WHAT TO DO: Reproduce all the entries beneath this sentence exactly.

DATA EXTRACT:

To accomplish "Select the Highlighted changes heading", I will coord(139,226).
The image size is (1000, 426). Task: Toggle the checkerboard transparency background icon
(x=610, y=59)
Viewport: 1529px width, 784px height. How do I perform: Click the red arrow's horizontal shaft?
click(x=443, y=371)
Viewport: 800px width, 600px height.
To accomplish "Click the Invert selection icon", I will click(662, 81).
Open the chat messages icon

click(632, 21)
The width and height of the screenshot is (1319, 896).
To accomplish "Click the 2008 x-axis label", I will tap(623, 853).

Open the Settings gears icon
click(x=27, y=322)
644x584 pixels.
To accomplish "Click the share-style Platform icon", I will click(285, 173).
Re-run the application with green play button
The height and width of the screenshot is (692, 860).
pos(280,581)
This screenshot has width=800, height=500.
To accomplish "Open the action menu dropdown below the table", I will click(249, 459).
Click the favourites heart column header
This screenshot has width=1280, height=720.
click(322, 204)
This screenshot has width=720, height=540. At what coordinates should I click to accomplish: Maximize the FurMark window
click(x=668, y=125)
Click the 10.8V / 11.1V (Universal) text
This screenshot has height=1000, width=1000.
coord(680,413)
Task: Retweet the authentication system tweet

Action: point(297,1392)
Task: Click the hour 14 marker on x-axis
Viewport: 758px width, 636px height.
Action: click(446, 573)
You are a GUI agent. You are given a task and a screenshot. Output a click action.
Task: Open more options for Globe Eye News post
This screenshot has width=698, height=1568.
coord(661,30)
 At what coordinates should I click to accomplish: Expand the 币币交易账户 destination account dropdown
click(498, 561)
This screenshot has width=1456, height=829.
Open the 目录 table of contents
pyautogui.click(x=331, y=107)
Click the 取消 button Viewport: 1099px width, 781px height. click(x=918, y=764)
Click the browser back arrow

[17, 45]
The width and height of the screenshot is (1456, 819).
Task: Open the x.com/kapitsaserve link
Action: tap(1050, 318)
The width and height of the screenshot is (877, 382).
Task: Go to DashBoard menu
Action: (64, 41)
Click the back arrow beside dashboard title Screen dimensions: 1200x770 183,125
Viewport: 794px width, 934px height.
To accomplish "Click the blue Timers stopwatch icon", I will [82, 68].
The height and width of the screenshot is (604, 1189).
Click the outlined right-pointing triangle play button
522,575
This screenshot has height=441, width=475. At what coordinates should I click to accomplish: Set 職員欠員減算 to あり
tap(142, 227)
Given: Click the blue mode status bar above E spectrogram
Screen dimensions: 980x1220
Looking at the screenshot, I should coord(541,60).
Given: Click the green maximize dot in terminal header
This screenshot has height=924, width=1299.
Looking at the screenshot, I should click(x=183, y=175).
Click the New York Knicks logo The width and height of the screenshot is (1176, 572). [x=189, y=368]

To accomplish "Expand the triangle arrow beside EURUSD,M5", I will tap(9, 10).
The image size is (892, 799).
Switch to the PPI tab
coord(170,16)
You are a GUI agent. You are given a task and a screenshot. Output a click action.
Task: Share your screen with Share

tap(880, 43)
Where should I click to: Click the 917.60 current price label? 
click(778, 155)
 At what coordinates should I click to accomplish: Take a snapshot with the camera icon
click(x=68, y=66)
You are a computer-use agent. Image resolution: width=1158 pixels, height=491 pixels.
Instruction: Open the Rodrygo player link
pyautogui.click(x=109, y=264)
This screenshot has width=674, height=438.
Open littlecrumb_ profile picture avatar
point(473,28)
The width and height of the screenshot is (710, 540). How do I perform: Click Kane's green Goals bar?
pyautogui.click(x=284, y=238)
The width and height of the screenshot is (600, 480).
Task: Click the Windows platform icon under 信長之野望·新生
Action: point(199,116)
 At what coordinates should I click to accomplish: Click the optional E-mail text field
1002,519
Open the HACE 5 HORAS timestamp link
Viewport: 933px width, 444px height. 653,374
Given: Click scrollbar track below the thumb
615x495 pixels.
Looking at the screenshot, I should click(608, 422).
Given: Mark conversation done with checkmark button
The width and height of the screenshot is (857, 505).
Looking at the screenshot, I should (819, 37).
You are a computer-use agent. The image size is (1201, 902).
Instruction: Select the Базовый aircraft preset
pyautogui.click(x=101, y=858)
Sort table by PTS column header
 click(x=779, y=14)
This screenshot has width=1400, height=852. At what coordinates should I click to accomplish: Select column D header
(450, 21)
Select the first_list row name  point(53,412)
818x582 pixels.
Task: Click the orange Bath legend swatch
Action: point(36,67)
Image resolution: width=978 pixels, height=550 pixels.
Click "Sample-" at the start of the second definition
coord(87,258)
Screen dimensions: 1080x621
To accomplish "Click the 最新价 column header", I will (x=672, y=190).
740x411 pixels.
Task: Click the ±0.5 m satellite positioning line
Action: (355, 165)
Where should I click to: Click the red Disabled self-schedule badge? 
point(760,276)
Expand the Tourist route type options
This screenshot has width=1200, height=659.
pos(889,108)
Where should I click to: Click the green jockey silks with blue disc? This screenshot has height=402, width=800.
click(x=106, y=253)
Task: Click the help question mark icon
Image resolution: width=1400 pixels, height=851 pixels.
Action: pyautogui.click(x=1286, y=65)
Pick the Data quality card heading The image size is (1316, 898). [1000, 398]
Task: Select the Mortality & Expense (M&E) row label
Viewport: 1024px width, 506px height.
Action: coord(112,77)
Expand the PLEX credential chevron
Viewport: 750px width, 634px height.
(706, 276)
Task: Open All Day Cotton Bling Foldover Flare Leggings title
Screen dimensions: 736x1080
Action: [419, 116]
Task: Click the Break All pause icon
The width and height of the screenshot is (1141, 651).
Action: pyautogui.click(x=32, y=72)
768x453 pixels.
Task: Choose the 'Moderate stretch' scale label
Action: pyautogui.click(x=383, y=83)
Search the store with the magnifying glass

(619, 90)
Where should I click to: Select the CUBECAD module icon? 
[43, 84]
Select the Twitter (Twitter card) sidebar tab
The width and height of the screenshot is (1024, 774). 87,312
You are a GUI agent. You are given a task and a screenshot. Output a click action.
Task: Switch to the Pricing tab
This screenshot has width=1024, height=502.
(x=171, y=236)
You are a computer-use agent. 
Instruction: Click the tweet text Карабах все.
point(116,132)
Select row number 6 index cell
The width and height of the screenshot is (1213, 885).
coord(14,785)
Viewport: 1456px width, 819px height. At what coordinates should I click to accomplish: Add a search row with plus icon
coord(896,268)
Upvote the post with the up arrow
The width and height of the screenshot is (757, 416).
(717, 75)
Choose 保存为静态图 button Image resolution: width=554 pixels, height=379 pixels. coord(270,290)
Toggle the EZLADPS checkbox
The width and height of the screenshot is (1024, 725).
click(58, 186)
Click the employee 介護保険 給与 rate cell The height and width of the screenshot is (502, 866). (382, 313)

WRITTEN ANSWER:
To accomplish "Select the Highlighted changes heading", I will coord(139,226).
The image size is (1000, 426). Task: Toggle the checkerboard transparency background icon
(x=610, y=59)
Viewport: 1529px width, 784px height. How do I perform: Click the red arrow's horizontal shaft?
click(x=443, y=371)
Viewport: 800px width, 600px height.
To accomplish "Click the Invert selection icon", I will click(662, 81).
Open the chat messages icon

click(632, 21)
The width and height of the screenshot is (1319, 896).
To accomplish "Click the 2008 x-axis label", I will tap(623, 853).

Open the Settings gears icon
click(x=27, y=322)
644x584 pixels.
To accomplish "Click the share-style Platform icon", I will click(285, 173).
Re-run the application with green play button
The height and width of the screenshot is (692, 860).
pos(280,581)
This screenshot has width=800, height=500.
To accomplish "Open the action menu dropdown below the table", I will click(249, 459).
Click the favourites heart column header
This screenshot has width=1280, height=720.
click(322, 204)
This screenshot has width=720, height=540. At what coordinates should I click to accomplish: Maximize the FurMark window
click(x=668, y=125)
Click the 10.8V / 11.1V (Universal) text
This screenshot has height=1000, width=1000.
coord(680,413)
Task: Retweet the authentication system tweet

Action: point(297,1392)
Task: Click the hour 14 marker on x-axis
Viewport: 758px width, 636px height.
Action: click(446, 573)
You are a GUI agent. You are given a task and a screenshot. Output a click action.
Task: Open more options for Globe Eye News post
This screenshot has width=698, height=1568.
coord(661,30)
 At what coordinates should I click to accomplish: Expand the 币币交易账户 destination account dropdown
click(498, 561)
This screenshot has width=1456, height=829.
Open the 目录 table of contents
pyautogui.click(x=331, y=107)
Click the 取消 button Viewport: 1099px width, 781px height. click(x=918, y=764)
Click the browser back arrow

[17, 45]
The width and height of the screenshot is (1456, 819).
Task: Open the x.com/kapitsaserve link
Action: tap(1050, 318)
The width and height of the screenshot is (877, 382).
Task: Go to DashBoard menu
Action: (64, 41)
Click the back arrow beside dashboard title Screen dimensions: 1200x770 183,125
Viewport: 794px width, 934px height.
To accomplish "Click the blue Timers stopwatch icon", I will [82, 68].
The height and width of the screenshot is (604, 1189).
Click the outlined right-pointing triangle play button
522,575
This screenshot has height=441, width=475. At what coordinates should I click to accomplish: Set 職員欠員減算 to あり
tap(142, 227)
Given: Click the blue mode status bar above E spectrogram
Screen dimensions: 980x1220
Looking at the screenshot, I should coord(541,60).
Given: Click the green maximize dot in terminal header
This screenshot has height=924, width=1299.
Looking at the screenshot, I should click(x=183, y=175).
Click the New York Knicks logo The width and height of the screenshot is (1176, 572). [x=189, y=368]

To accomplish "Expand the triangle arrow beside EURUSD,M5", I will tap(9, 10).
The image size is (892, 799).
Switch to the PPI tab
coord(170,16)
You are a GUI agent. You are given a task and a screenshot. Output a click action.
Task: Share your screen with Share

tap(880, 43)
Where should I click to: Click the 917.60 current price label? 
click(778, 155)
 At what coordinates should I click to accomplish: Take a snapshot with the camera icon
click(x=68, y=66)
You are a computer-use agent. Image resolution: width=1158 pixels, height=491 pixels.
Instruction: Open the Rodrygo player link
pyautogui.click(x=109, y=264)
This screenshot has width=674, height=438.
Open littlecrumb_ profile picture avatar
point(473,28)
The width and height of the screenshot is (710, 540). How do I perform: Click Kane's green Goals bar?
pyautogui.click(x=284, y=238)
The width and height of the screenshot is (600, 480).
Task: Click the Windows platform icon under 信長之野望·新生
Action: point(199,116)
 At what coordinates should I click to accomplish: Click the optional E-mail text field
1002,519
Open the HACE 5 HORAS timestamp link
Viewport: 933px width, 444px height. 653,374
Given: Click scrollbar track below the thumb
615x495 pixels.
Looking at the screenshot, I should click(608, 422).
Given: Mark conversation done with checkmark button
The width and height of the screenshot is (857, 505).
Looking at the screenshot, I should (819, 37).
You are a computer-use agent. The image size is (1201, 902).
Instruction: Select the Базовый aircraft preset
pyautogui.click(x=101, y=858)
Sort table by PTS column header
 click(x=779, y=14)
This screenshot has width=1400, height=852. At what coordinates should I click to accomplish: Select column D header
(450, 21)
Select the first_list row name  point(53,412)
818x582 pixels.
Task: Click the orange Bath legend swatch
Action: point(36,67)
Image resolution: width=978 pixels, height=550 pixels.
Click "Sample-" at the start of the second definition
coord(87,258)
Screen dimensions: 1080x621
To accomplish "Click the 最新价 column header", I will (x=672, y=190).
740x411 pixels.
Task: Click the ±0.5 m satellite positioning line
Action: (355, 165)
Where should I click to: Click the red Disabled self-schedule badge? 
point(760,276)
Expand the Tourist route type options
This screenshot has width=1200, height=659.
pos(889,108)
Where should I click to: Click the green jockey silks with blue disc? This screenshot has height=402, width=800.
click(x=106, y=253)
Task: Click the help question mark icon
Image resolution: width=1400 pixels, height=851 pixels.
Action: pyautogui.click(x=1286, y=65)
Pick the Data quality card heading The image size is (1316, 898). [1000, 398]
Task: Select the Mortality & Expense (M&E) row label
Viewport: 1024px width, 506px height.
Action: coord(112,77)
Expand the PLEX credential chevron
Viewport: 750px width, 634px height.
(706, 276)
Task: Open All Day Cotton Bling Foldover Flare Leggings title
Screen dimensions: 736x1080
Action: [419, 116]
Task: Click the Break All pause icon
The width and height of the screenshot is (1141, 651).
Action: pyautogui.click(x=32, y=72)
768x453 pixels.
Task: Choose the 'Moderate stretch' scale label
Action: pyautogui.click(x=383, y=83)
Search the store with the magnifying glass

(619, 90)
Where should I click to: Select the CUBECAD module icon? 
[43, 84]
Select the Twitter (Twitter card) sidebar tab
The width and height of the screenshot is (1024, 774). 87,312
You are a GUI agent. You are given a task and a screenshot. Output a click action.
Task: Switch to the Pricing tab
This screenshot has width=1024, height=502.
(x=171, y=236)
You are a computer-use agent. 
Instruction: Click the tweet text Карабах все.
point(116,132)
Select row number 6 index cell
The width and height of the screenshot is (1213, 885).
coord(14,785)
Viewport: 1456px width, 819px height. At what coordinates should I click to accomplish: Add a search row with plus icon
coord(896,268)
Upvote the post with the up arrow
The width and height of the screenshot is (757, 416).
(717, 75)
Choose 保存为静态图 button Image resolution: width=554 pixels, height=379 pixels. coord(270,290)
Toggle the EZLADPS checkbox
The width and height of the screenshot is (1024, 725).
click(58, 186)
Click the employee 介護保険 給与 rate cell The height and width of the screenshot is (502, 866). (382, 313)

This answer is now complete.